Stored data:

^^^^

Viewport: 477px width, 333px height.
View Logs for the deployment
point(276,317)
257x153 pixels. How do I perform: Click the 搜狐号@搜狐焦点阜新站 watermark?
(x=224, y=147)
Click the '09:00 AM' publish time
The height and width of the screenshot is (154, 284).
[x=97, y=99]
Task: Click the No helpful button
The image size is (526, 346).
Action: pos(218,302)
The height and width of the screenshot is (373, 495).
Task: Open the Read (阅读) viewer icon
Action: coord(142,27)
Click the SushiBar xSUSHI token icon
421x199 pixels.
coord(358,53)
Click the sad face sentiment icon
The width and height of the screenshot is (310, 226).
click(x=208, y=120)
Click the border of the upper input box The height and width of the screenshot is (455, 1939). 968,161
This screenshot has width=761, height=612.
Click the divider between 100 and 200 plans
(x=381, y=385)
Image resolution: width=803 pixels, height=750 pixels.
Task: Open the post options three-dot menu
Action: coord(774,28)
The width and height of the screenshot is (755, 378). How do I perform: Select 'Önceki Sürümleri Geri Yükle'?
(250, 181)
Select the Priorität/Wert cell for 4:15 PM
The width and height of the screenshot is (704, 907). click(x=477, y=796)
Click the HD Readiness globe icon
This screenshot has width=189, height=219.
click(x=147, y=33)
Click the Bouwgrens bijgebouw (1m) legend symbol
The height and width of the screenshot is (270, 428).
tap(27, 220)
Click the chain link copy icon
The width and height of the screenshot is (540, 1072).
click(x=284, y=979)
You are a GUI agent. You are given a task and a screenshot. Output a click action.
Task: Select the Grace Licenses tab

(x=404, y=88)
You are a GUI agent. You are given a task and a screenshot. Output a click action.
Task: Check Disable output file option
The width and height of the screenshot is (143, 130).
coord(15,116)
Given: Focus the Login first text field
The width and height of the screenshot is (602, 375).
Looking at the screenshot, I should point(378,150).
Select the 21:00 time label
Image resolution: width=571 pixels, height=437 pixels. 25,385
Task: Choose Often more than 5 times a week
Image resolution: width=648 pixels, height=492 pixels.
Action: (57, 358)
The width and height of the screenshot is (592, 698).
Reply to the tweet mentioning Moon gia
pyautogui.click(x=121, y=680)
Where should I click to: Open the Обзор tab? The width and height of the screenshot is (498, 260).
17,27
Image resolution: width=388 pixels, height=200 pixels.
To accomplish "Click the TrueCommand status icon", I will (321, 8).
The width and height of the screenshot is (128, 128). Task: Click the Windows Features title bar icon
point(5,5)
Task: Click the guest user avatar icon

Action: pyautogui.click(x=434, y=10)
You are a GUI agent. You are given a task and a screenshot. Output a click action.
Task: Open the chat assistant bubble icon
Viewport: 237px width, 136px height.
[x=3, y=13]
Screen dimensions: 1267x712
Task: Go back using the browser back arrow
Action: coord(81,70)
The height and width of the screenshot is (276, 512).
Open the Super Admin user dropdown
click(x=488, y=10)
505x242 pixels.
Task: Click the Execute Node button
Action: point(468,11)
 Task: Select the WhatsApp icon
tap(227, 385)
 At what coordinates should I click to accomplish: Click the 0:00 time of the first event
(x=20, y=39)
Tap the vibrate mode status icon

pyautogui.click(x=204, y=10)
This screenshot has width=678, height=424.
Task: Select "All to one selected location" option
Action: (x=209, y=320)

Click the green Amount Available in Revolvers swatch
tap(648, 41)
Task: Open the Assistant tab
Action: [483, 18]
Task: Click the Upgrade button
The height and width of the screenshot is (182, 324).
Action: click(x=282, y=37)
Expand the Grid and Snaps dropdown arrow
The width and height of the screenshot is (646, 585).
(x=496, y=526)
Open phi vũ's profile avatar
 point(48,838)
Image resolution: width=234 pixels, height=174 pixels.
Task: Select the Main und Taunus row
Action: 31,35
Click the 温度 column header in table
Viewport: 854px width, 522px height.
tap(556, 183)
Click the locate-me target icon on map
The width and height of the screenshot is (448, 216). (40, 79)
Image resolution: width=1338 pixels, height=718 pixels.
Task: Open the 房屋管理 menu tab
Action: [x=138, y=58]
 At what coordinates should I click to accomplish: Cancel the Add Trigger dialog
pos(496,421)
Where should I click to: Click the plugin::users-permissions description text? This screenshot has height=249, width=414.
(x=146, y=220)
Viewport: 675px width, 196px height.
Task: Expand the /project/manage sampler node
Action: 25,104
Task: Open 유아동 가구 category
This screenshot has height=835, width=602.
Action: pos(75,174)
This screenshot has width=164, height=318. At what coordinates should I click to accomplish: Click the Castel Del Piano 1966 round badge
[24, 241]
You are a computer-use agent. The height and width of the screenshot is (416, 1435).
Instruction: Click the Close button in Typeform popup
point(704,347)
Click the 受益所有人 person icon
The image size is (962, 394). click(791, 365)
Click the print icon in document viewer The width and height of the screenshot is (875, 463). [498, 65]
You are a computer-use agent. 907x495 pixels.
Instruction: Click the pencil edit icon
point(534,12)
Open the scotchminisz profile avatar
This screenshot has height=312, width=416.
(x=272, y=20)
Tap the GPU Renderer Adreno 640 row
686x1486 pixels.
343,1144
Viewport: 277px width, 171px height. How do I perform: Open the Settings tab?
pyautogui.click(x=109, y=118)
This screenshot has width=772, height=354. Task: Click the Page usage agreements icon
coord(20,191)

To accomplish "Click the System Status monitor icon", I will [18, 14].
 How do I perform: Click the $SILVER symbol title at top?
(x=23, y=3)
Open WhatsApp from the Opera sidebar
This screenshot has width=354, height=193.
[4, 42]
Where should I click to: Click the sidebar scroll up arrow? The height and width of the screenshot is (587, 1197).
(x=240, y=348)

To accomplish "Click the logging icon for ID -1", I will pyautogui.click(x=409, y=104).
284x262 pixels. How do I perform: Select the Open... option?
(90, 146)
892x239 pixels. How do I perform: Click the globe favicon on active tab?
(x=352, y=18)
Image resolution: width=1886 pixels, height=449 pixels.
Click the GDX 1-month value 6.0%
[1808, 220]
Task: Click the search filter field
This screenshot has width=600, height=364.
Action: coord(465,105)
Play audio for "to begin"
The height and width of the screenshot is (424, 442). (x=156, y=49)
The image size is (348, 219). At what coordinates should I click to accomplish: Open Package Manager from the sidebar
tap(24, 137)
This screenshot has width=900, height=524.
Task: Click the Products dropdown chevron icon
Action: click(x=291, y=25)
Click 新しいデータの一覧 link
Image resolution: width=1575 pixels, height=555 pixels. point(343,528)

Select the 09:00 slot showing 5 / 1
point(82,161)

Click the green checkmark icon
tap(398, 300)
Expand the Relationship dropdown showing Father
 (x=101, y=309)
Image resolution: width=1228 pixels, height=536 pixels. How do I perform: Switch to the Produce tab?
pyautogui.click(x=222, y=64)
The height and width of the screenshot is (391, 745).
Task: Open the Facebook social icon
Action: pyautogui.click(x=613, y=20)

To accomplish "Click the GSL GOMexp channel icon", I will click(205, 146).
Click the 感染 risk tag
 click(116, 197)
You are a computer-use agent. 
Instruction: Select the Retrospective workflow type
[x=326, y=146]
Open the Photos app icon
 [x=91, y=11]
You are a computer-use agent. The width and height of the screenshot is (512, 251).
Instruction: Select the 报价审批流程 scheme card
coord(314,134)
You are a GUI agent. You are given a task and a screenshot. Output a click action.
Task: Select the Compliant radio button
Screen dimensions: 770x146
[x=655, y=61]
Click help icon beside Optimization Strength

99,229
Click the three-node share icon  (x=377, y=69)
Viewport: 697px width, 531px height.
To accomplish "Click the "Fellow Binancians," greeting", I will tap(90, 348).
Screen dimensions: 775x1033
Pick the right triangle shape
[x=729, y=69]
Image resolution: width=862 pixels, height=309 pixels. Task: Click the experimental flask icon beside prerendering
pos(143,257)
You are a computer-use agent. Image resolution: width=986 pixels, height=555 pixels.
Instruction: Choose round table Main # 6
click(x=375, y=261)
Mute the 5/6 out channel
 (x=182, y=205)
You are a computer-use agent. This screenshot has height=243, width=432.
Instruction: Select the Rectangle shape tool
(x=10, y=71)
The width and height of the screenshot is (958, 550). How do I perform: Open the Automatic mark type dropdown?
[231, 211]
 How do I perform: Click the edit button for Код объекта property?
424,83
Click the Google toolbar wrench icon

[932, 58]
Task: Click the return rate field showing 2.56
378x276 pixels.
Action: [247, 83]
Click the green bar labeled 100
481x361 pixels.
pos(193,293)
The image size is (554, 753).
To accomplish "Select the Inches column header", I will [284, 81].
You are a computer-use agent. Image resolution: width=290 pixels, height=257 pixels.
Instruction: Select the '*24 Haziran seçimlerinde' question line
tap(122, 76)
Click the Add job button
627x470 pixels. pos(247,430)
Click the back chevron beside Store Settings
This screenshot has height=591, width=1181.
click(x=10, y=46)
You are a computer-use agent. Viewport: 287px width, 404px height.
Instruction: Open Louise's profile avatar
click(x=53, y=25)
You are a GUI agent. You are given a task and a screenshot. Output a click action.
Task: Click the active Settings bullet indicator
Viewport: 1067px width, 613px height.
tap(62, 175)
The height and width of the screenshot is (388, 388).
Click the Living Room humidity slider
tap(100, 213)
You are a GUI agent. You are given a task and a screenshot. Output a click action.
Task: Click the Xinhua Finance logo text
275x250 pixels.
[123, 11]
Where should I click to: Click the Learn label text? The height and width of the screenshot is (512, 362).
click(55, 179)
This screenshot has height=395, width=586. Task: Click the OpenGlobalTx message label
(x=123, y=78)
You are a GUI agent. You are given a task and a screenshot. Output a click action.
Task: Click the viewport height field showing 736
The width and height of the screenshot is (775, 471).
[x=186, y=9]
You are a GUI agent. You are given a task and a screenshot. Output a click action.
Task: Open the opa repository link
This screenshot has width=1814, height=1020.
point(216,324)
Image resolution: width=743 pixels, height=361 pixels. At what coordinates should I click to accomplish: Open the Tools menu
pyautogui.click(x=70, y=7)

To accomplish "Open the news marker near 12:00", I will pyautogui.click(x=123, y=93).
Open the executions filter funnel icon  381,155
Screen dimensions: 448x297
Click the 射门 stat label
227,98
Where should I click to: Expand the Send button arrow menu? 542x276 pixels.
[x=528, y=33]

^^^^

> **WORK INSTRUCTIONS**
Could you write out, exactly as they stand, only the lines above that begin at the line with "You are a computer-use agent. Image resolution: width=290" and stop after the line with "The height and width of the screenshot is (388, 388)."?

> **RESULT OF THE TASK**
You are a computer-use agent. Image resolution: width=290 pixels, height=257 pixels.
Instruction: Select the '*24 Haziran seçimlerinde' question line
tap(122, 76)
Click the Add job button
627x470 pixels. pos(247,430)
Click the back chevron beside Store Settings
This screenshot has height=591, width=1181.
click(x=10, y=46)
You are a computer-use agent. Viewport: 287px width, 404px height.
Instruction: Open Louise's profile avatar
click(x=53, y=25)
You are a GUI agent. You are given a task and a screenshot. Output a click action.
Task: Click the active Settings bullet indicator
Viewport: 1067px width, 613px height.
tap(62, 175)
The height and width of the screenshot is (388, 388).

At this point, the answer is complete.